ING’s home teachers
Denial, anger, bargaining – or enjoying having more time with your kids? What phase of homeschooling are you in? It’s been weeks since millions of children around the world were sent from home from school because of the coronavirus pandemic. None of their parents signed up to become teachers. We asked a few ING parents to share their experiences.
“They have learned important life lessons”
“My children are 10 and 14, so I’m lucky to say they follow their online classes on their own. Keeping an active 10-year-old happy at home isn’t easy though. My husband and I take turns during the day to play basketball and football with him, as he’s a fan of both sports. My 14-year-old misses her friends and finds it quite boring to stay at home, which I fully understand at her age. We usually go for a walk together at the end of my long day, spent on the phone, so we can get some fresh air. This, and my early-morning coffee when the house is quiet, are my two favourite moments of the day.
“I grew up in a country where chaos is seen as normal, even routine, sometimes. I think we should consider ourselves lucky as long as we are healthy and have our loved ones around. This is enough for me to feel at peace and grateful to God for what I have in my life. I’m not worried about the classes my children are missing, or that my husband and I don’t teach them maths or science as effectively as their teachers. They have both learned more important life lessons during this crisis. Try to enjoy the time you have with your children and family because it’s a very rare experience for all of us.”
“It’s impossible to be the perfect parent and employee”
“I remember that moment perfectly: I was in an important work call and my six-year-old daughter asked me to read her a book while my three-year-old son wanted me to play firefighter with him. I thought I was going to lose my mind. The following day, I organised activities and allowed them to make a mess in the house. My mess tolerance level is stretched to the max but my children are happy. My husband and I try to divide tasks but I do most of the work around the house. I love watching my kids play together, which normally lasts for about seven minutes.
“I’ve realised it’s impossible to be the perfect parent and employee at the same time, so we all need to relax a little. Heads up, it’s a temporary situation!”
“Every day is different and depends on how everyone is feeling”
“Every day is different and depends on how everyone is feeling. My husband can’t work from home so I spend most of the day with our four children. The eldest ones attend their classes online, I usually help the middle one with her homework, and we keep the youngest entertained with paintings, puzzles and other creative activities.
“There are times when I feel like I’m failing as a mom, if I am on the phone for example and they ask me questions that I can’t answer right away. But these times are quickly forgotten when we gather around the table for lunch and dinner every day, which is when I feel the happiest.”
“We divide tasks based on ‘skills’”
“I felt like I hit a wall on the very first day. My wife and I realised it was going to be more challenging than expected to keep an energetic three-year-old occupied all day. We usually divide tasks based on our ‘skills’ so my wife usually cooks, I clean, and if we have to take calls at the same time, we allow some screen time for our daughter. We get work done while she’s asleep. That’s also when we plan our imaginary holidays.
“In between building tents and tunnels out of pillows and blankets, drawing, playing hide and seek, baking cookies, and other creative activities, I try to find some time to study, read or experiment with stuff (I’m a science guy). I find it hardest to try to focus on work when the little one keeps on bugging me with cute things and questions.”
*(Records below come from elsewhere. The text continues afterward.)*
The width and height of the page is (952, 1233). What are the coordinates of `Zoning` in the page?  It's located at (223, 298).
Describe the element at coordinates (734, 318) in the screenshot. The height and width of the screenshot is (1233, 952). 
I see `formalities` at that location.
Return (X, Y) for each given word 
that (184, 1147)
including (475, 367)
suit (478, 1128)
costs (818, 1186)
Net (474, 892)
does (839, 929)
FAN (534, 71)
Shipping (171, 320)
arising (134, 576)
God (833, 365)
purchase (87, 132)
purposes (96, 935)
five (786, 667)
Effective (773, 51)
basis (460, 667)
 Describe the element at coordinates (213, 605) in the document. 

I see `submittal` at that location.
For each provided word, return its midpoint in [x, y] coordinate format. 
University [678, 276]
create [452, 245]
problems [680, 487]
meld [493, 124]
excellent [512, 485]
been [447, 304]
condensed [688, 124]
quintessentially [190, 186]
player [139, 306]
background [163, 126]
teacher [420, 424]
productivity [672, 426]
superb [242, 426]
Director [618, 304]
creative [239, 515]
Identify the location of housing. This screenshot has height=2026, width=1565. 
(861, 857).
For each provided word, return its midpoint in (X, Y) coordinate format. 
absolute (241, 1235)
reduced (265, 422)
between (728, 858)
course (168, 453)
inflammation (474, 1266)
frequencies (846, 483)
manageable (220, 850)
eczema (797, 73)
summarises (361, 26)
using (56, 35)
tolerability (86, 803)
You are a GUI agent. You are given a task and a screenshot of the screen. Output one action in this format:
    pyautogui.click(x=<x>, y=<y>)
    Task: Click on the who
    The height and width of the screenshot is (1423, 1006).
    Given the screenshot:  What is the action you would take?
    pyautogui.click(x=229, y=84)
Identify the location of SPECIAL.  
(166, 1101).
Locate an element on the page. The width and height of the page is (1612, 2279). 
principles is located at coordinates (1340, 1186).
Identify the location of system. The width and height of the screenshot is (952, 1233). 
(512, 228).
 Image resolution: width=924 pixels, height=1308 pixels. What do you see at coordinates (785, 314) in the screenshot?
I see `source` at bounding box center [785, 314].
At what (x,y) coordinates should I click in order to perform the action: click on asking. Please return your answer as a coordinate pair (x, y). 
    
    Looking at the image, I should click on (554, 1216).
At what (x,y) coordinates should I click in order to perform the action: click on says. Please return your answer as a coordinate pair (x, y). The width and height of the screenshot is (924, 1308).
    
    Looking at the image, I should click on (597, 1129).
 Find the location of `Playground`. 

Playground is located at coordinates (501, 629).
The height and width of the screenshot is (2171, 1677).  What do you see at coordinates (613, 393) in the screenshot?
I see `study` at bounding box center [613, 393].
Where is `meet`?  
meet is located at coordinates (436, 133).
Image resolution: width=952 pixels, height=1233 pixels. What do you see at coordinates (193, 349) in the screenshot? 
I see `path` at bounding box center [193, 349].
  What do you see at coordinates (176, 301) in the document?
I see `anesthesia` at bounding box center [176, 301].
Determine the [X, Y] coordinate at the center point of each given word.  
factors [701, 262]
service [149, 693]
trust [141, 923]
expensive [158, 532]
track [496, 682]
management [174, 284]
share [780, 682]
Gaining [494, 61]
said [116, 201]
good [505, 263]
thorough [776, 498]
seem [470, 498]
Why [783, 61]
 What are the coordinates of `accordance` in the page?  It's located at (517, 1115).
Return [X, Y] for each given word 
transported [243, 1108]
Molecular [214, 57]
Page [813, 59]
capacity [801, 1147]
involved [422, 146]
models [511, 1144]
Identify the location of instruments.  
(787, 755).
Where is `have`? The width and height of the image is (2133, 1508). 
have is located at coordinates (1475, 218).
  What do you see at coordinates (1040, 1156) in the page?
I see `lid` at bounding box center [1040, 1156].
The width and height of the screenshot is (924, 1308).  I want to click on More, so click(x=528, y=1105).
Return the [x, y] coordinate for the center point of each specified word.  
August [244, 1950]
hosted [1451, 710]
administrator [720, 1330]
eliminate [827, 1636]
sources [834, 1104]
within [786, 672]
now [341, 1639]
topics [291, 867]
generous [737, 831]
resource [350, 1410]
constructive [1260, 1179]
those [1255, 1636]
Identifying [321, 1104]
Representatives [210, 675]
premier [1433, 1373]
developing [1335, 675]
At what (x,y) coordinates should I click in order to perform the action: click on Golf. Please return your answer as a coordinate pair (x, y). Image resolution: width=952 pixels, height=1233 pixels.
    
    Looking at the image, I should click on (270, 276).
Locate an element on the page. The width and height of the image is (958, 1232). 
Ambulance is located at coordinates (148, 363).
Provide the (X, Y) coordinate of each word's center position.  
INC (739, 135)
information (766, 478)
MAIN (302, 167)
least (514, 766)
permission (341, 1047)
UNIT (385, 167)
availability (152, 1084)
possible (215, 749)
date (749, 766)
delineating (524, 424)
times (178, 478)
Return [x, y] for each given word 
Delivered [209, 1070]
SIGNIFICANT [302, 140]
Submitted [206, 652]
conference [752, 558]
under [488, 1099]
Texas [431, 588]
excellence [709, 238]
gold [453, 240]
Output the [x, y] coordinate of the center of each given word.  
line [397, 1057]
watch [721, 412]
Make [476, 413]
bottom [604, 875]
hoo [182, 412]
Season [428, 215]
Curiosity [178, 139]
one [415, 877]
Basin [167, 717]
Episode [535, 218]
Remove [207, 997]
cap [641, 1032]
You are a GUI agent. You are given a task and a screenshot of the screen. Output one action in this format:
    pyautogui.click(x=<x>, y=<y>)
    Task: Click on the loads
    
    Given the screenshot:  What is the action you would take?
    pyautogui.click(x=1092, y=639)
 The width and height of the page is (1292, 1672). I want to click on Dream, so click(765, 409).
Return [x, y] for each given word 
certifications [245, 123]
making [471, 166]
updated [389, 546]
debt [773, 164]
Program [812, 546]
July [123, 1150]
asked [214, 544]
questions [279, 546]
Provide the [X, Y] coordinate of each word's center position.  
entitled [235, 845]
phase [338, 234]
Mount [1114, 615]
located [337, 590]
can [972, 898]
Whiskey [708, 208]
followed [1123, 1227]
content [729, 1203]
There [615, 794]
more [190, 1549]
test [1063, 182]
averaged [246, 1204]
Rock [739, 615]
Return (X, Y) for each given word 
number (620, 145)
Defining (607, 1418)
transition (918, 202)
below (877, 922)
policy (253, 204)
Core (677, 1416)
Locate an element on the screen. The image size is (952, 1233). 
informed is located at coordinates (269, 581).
“Don’t be afraid to ask for help”
“I have five children. I am actively involved in homeschooling my three eldest, which mostly means keeping their motivation levels up given they are teenagers. We have agreed on specific times during the day when they can ask me questions or discuss any issues they might have. My six-year-old daughter needs more attention, so she sits with me during the day. It’s quite nice – I feel like I have a colleague around.
“It took some time to adjust to the new normal. I am fortunate to have a nanny looking after the twins. I’m busy with work calls the whole day so I try to make the most of my ‘me time’ early in the morning before the ‘madness’ begins. I listen to music, exercise, read, or simply enjoy my coffee in the garden. It helps me clear my mind and stay sane, which is a relative concept with five children under the age of 14. We are going through unprecedented circumstances and my heart and thoughts go out to those in need. We’re not alone in this. Don’t be afraid to ask for help, talk to colleagues, friends and family.”
“I feel like hiding in the basement”
“Our boys are 8 and 10 so they still need our support with their schoolwork. My wife and I take turns in attending meetings online and helping them out.
“I started a master’s degree in September, which is going at full speed now. Sometimes, when I need to focus on work and writing my paper, and my children are fighting in the background, I feel like hiding in the basement for a while. Despite having days like that, I’m grateful to have created beautiful moments with my family. My youngest has a visual impairment issue and has been afraid of riding a bike for years. Taking 15 minutes every day to cycle with him did the trick and he loves riding his bike now.”